En 2020, le tournage de The Mandalorian a fait appel aux équipes d’ILM, Industrial Light & Magic, la société d'effets spéciaux fondée par Georges Lucas en 1975, connue pour avoir propulsé la trilogie Star Wars. Au moment du tournage de The Mandalorian, l’idée de créer les décors dans des studios de cinéma à Los Angeles est impossible, malgré un budget de 15 millions de dollars par épisode. Pour remédier au problème, les équipes ont recouvert les murs et le plafond d’écrans LED à la place des fonds verts. Quand le clap retentit, l’acteur de The Mandalorian joue bien au milieu des décors désertiques de la planète Nevarro, les paysages s’affichant en temps réel sur ces écrans. Pour que la caméra le filme dans ce désert, les concepteurs en effets spéciaux ont créé tous les décors en amont. En plus, à chaque prise, les designers peuvent rejouer le crépuscule à volonté, adapter la lumière pour qu’elle se reflète sur le costume du Mandalorian et de Grogu. Cette technologie s’appelle le StageCraft. Il permet d’afficher en temps réel le décor, préalablement filmé ou modélisé en 3D, et diffusé en 6K. Derrière cette révolution, le moteur Unreal Engine, développé par l’éditeur de jeux vidéo Epic Games, célèbre pour avoir lancé Fortnite en 2017.

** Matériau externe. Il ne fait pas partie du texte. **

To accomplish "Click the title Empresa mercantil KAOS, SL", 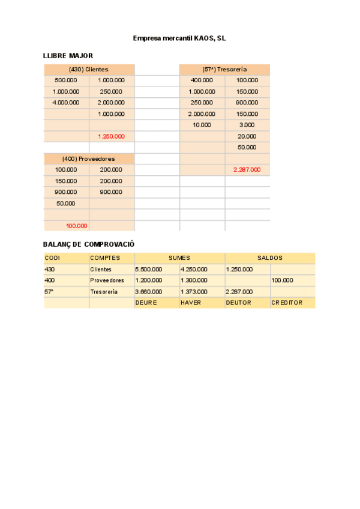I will point(179,38).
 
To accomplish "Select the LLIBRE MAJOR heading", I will point(68,56).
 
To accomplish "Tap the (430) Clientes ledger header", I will point(89,70).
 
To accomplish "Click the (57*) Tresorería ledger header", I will point(224,70).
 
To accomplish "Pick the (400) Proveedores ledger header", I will point(89,158).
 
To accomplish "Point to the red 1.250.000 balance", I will point(111,136).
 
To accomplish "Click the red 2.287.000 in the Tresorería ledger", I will point(247,170).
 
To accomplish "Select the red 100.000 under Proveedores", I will point(76,226).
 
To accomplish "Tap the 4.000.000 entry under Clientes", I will point(66,103).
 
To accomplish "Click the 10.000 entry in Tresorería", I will point(202,125).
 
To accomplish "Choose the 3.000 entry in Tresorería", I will point(247,125).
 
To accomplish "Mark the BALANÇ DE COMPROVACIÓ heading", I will point(88,244).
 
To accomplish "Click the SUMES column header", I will point(179,258).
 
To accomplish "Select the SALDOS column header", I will point(270,258).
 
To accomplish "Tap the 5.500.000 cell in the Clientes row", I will point(149,270).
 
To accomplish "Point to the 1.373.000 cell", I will point(194,292).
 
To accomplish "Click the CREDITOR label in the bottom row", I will point(287,303).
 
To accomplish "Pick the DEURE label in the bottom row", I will point(146,303).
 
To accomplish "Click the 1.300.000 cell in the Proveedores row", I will point(194,280).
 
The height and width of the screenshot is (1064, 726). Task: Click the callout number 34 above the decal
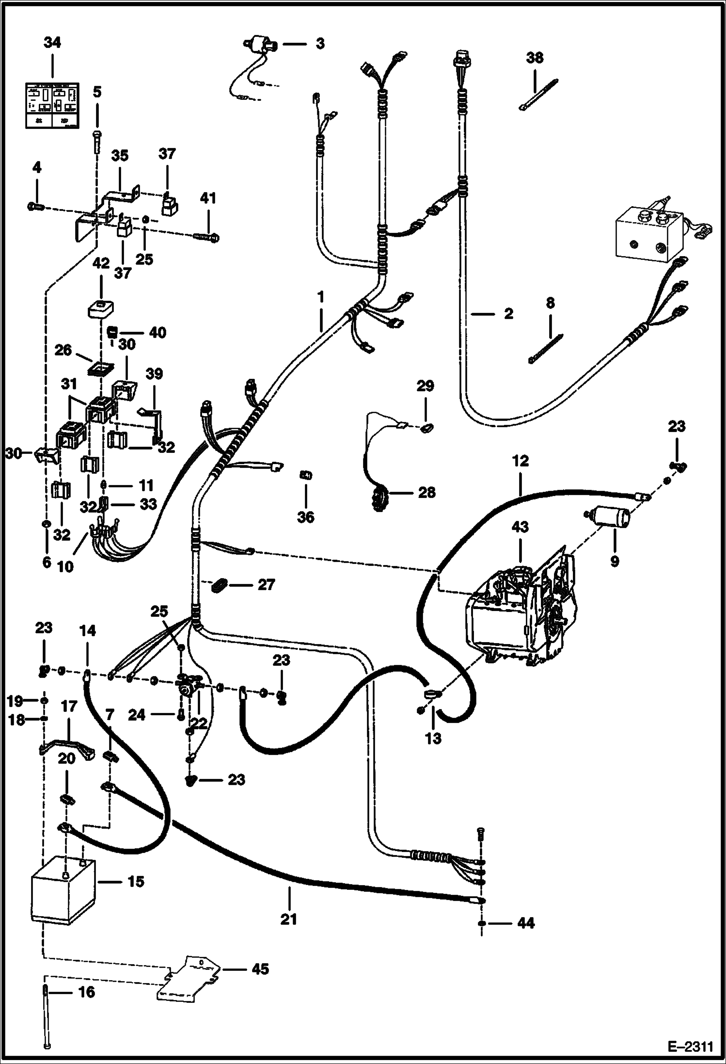[52, 43]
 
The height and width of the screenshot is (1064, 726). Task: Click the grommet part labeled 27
[221, 585]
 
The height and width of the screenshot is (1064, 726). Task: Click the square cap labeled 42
[101, 309]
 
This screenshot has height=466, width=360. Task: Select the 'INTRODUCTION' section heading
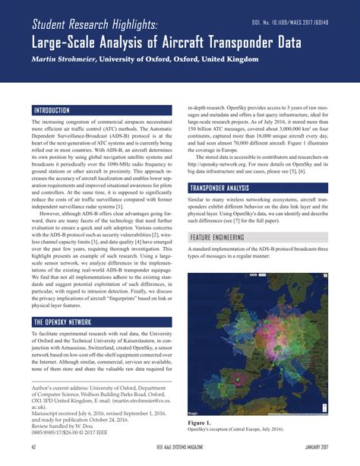52,109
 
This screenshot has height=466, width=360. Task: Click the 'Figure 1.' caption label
200,421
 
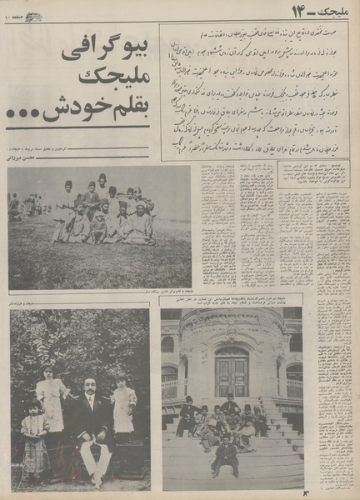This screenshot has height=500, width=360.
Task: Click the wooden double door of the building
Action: coord(231,373)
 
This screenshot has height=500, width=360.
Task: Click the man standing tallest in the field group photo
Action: coord(102,192)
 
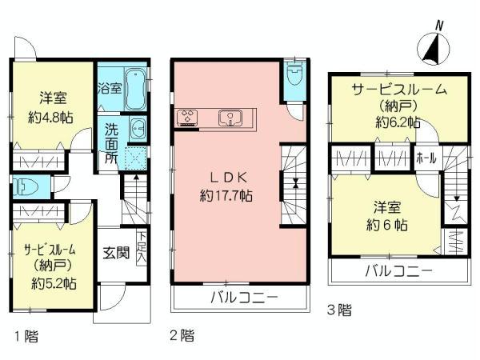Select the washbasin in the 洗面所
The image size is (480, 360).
[x=138, y=127]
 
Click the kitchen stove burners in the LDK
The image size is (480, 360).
[x=189, y=118]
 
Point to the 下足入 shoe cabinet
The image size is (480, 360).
[x=142, y=247]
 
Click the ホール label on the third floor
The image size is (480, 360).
[x=426, y=158]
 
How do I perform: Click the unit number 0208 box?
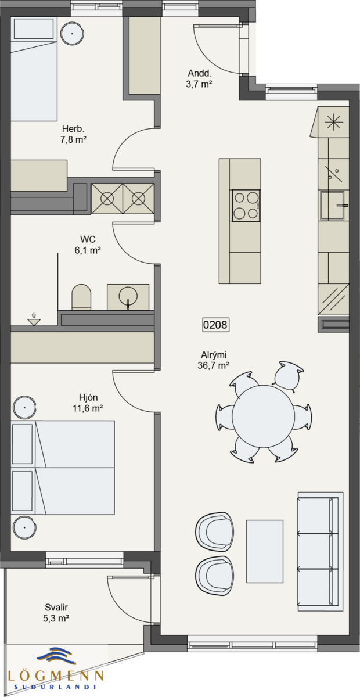click(x=215, y=325)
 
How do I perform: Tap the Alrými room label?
click(x=214, y=355)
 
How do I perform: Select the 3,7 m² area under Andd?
click(x=199, y=84)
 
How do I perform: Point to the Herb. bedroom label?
click(x=73, y=128)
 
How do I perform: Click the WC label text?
click(x=88, y=239)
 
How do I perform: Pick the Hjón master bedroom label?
click(x=88, y=397)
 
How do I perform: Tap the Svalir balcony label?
click(x=56, y=607)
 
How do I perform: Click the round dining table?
click(x=263, y=416)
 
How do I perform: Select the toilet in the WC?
click(x=81, y=297)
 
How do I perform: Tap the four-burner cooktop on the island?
click(x=246, y=206)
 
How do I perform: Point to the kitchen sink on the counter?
click(x=333, y=206)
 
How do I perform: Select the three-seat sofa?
click(x=321, y=552)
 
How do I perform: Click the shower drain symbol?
click(x=34, y=320)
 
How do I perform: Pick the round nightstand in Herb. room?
click(x=72, y=33)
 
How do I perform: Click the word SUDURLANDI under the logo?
click(x=55, y=687)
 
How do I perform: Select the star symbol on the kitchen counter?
click(x=334, y=121)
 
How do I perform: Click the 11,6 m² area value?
click(x=88, y=408)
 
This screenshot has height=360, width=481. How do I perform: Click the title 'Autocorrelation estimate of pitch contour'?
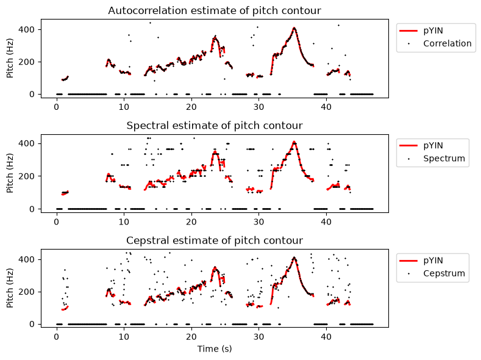(x=215, y=11)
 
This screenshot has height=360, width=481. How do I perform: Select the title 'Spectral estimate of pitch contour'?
(x=215, y=126)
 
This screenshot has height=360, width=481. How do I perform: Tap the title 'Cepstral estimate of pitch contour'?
(x=215, y=240)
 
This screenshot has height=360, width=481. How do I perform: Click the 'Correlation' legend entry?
(x=447, y=43)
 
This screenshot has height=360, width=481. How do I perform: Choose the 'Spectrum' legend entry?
(x=444, y=159)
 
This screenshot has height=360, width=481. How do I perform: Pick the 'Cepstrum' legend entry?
(x=444, y=273)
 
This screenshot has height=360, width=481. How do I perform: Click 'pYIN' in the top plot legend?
(x=433, y=31)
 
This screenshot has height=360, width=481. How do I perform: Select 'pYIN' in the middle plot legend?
(x=433, y=145)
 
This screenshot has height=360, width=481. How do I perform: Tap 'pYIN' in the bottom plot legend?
(x=433, y=261)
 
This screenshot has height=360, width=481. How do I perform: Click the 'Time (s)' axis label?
(x=215, y=349)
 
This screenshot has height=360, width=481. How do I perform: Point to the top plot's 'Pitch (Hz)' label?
(x=10, y=59)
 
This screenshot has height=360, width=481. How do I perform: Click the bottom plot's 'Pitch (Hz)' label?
(x=10, y=288)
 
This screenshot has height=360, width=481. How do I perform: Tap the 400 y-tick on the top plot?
(x=26, y=30)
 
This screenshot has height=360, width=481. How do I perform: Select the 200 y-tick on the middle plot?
(x=26, y=176)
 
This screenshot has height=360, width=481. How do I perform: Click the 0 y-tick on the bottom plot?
(x=32, y=324)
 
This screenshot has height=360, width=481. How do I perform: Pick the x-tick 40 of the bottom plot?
(x=326, y=337)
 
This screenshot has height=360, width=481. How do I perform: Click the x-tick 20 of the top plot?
(x=191, y=107)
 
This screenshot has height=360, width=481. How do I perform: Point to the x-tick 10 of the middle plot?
(x=124, y=221)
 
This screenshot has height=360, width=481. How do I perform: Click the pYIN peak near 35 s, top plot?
(x=294, y=28)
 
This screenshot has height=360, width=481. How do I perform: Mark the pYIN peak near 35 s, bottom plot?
(x=294, y=258)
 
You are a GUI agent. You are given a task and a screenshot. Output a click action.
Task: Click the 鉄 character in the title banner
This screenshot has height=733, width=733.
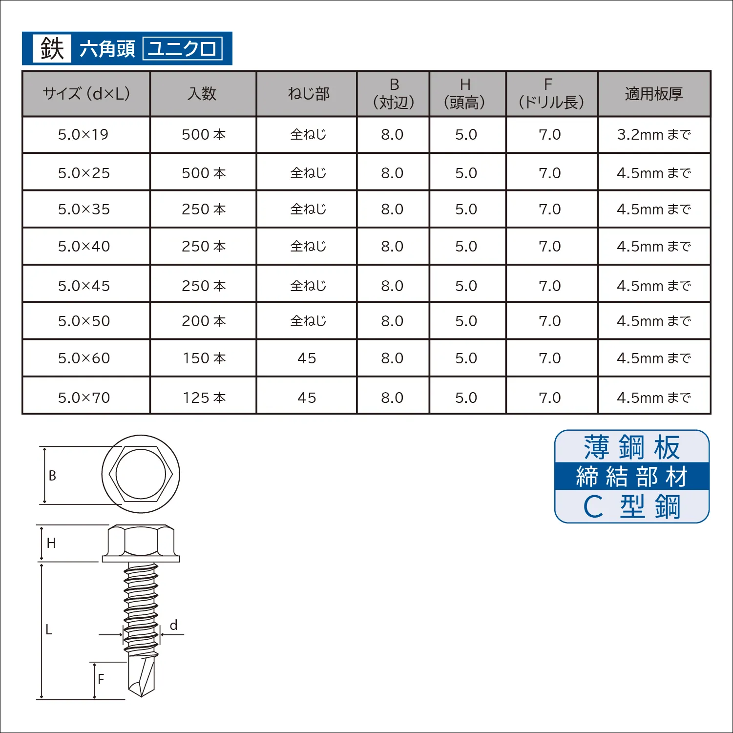tap(52, 48)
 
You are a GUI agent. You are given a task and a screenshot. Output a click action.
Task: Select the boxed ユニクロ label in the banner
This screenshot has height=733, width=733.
tap(183, 48)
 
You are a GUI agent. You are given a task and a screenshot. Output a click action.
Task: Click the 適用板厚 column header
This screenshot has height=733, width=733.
tap(654, 94)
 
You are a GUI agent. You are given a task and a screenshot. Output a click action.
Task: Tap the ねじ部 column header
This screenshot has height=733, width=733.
tap(309, 94)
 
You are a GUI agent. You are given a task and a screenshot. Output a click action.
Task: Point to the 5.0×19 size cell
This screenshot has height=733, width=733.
tap(84, 134)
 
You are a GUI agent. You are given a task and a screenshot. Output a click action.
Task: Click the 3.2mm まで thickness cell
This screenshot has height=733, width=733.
tap(654, 134)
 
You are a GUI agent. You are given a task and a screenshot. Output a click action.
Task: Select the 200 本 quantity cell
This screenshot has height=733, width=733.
tap(204, 321)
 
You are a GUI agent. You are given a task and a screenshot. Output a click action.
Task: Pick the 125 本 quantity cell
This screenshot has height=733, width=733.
tap(204, 398)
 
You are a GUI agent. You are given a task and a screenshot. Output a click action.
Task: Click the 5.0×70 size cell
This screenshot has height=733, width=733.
tap(84, 398)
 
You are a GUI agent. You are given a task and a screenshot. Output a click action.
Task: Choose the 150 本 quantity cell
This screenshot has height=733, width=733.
tap(204, 358)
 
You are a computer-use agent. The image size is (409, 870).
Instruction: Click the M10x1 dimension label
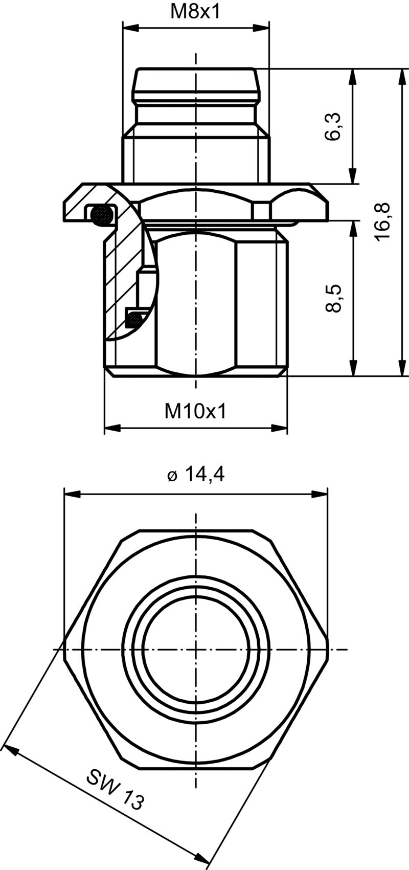[195, 411]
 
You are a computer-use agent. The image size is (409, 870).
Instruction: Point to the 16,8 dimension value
[382, 221]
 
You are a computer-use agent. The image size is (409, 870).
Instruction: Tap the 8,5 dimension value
[333, 298]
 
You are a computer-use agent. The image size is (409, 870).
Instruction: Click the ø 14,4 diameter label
[196, 475]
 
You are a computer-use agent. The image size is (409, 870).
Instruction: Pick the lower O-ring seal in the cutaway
[134, 318]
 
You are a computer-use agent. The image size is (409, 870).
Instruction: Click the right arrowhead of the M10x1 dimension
[281, 428]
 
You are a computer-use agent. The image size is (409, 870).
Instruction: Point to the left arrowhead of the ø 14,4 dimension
[70, 494]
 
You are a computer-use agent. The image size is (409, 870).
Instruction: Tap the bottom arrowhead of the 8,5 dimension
[352, 370]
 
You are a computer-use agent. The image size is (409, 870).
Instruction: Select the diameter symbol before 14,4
[172, 476]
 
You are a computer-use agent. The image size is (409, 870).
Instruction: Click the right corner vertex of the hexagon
[328, 650]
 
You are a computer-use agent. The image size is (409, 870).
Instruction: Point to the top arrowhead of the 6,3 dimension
[352, 76]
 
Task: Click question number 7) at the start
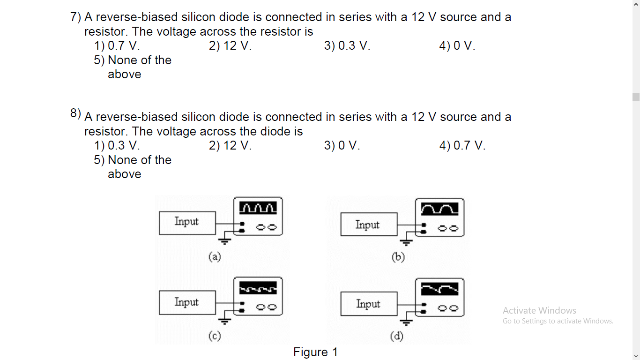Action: click(x=75, y=17)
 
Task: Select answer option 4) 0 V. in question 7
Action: click(x=457, y=46)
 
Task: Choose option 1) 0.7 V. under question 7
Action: click(x=117, y=46)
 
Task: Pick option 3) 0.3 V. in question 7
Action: click(x=347, y=46)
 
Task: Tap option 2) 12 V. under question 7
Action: click(x=230, y=46)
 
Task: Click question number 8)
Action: click(x=75, y=113)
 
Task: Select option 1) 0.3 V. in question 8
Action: click(x=117, y=146)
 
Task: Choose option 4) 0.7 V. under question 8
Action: click(x=462, y=146)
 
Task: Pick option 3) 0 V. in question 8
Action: click(x=342, y=146)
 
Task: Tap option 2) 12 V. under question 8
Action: click(x=230, y=146)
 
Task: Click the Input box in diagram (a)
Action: click(x=187, y=223)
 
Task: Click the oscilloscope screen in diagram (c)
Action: click(x=258, y=288)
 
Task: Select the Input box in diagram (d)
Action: click(x=368, y=304)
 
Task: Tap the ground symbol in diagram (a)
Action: click(x=225, y=241)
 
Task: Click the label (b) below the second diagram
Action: click(x=398, y=257)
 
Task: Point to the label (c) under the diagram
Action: click(x=215, y=336)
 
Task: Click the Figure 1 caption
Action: click(x=315, y=352)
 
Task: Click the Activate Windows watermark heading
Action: click(x=539, y=310)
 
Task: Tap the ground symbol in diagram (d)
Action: click(x=406, y=322)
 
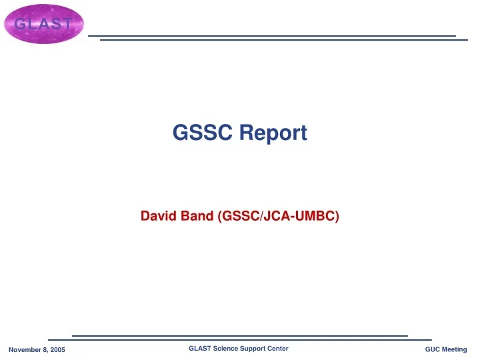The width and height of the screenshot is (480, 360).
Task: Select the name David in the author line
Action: click(x=157, y=216)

L’utilisation sur les plateaux de tournage des professionnels des effets spéciaux est appelée à se reproduire grâce à Unreal Engine 5. Celui-ci va devenir omniprésent bien au-delà du jeu vidéo, explique Stéphane Chung, responsable des formations en motion design à l’INA : « Depuis la version 4, Epic Games affiche un nouveau positionnement. Il a intégré des fonctionnalités qui ne sont pas dédiées au jeu vidéo mais au plateau de tournage, comme la captation caméra, l’intégration de décors en temps réel, la possibilité d’avoir des effets dans la caméra virtuelle en temps réel. Les effets spéciaux les utilisent déjà. Et avec la démonstration de la version 5, les premières images sont d’une qualité telle que le champ d’application dépasse largement les besoins du jeu vidéo. »
Le changement majeur vient avec la notion de temps réel qui va s’exporter du jeu vidéo à la production, et profiter à toute la création vidéo comme l’explique Stéphane Chung : « Ce qu’Unreal apporte au motion design c’est une autre façon de travailler. Le fait d’avoir un outil temps réel permet de tester, de visualiser immédiatement le rendu de la scène, et non pas de préparer les choses, de faire le preview sur juste une image et d’attendre le rendu définitif pour voir sur la séquence animée ce que cela va donner. Là on peut le voir immédiatement, donc on peut modifier pendant qu’on travaille sans se soucier du temps de rendu à la fin. Et le métier de motion designer c’est de faire des projets qui sont souvent courts et avec des rendus que l’on a besoin de faire rapidement ».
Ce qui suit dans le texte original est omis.